(Source material)

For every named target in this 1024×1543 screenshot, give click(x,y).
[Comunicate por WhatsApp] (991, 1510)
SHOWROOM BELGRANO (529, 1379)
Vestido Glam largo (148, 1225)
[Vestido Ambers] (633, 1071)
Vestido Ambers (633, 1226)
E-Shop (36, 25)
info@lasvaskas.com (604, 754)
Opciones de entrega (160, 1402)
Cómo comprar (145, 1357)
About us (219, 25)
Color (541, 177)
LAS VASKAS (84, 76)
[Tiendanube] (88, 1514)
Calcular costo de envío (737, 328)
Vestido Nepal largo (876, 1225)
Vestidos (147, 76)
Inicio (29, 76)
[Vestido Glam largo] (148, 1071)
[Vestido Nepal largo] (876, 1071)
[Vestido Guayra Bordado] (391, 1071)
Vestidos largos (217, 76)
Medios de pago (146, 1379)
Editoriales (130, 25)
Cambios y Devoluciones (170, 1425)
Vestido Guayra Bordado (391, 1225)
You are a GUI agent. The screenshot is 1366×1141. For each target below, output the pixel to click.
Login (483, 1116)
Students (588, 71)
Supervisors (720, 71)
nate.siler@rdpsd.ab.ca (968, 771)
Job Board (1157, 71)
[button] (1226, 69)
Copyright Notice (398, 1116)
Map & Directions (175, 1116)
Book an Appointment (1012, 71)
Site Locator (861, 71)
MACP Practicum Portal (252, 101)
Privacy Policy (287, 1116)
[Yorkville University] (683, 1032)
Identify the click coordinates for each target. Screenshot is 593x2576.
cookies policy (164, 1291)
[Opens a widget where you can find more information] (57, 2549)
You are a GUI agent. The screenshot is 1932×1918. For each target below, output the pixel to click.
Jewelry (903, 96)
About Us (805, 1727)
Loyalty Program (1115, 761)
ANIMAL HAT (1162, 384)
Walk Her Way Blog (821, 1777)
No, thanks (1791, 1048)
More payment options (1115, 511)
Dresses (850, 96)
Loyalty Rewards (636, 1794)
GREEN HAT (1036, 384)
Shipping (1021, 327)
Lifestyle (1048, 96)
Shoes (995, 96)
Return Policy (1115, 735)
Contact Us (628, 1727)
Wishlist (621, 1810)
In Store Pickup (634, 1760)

(End Source material)

■ Exercise directions:
Print exactly the lines that run from the line containing "GREEN HAT (1036, 384)" to the end of the data, both ends included.

■ Answer below:
GREEN HAT (1036, 384)
Shipping (1021, 327)
Lifestyle (1048, 96)
Shoes (995, 96)
Return Policy (1115, 735)
Contact Us (628, 1727)
Wishlist (621, 1810)
In Store Pickup (634, 1760)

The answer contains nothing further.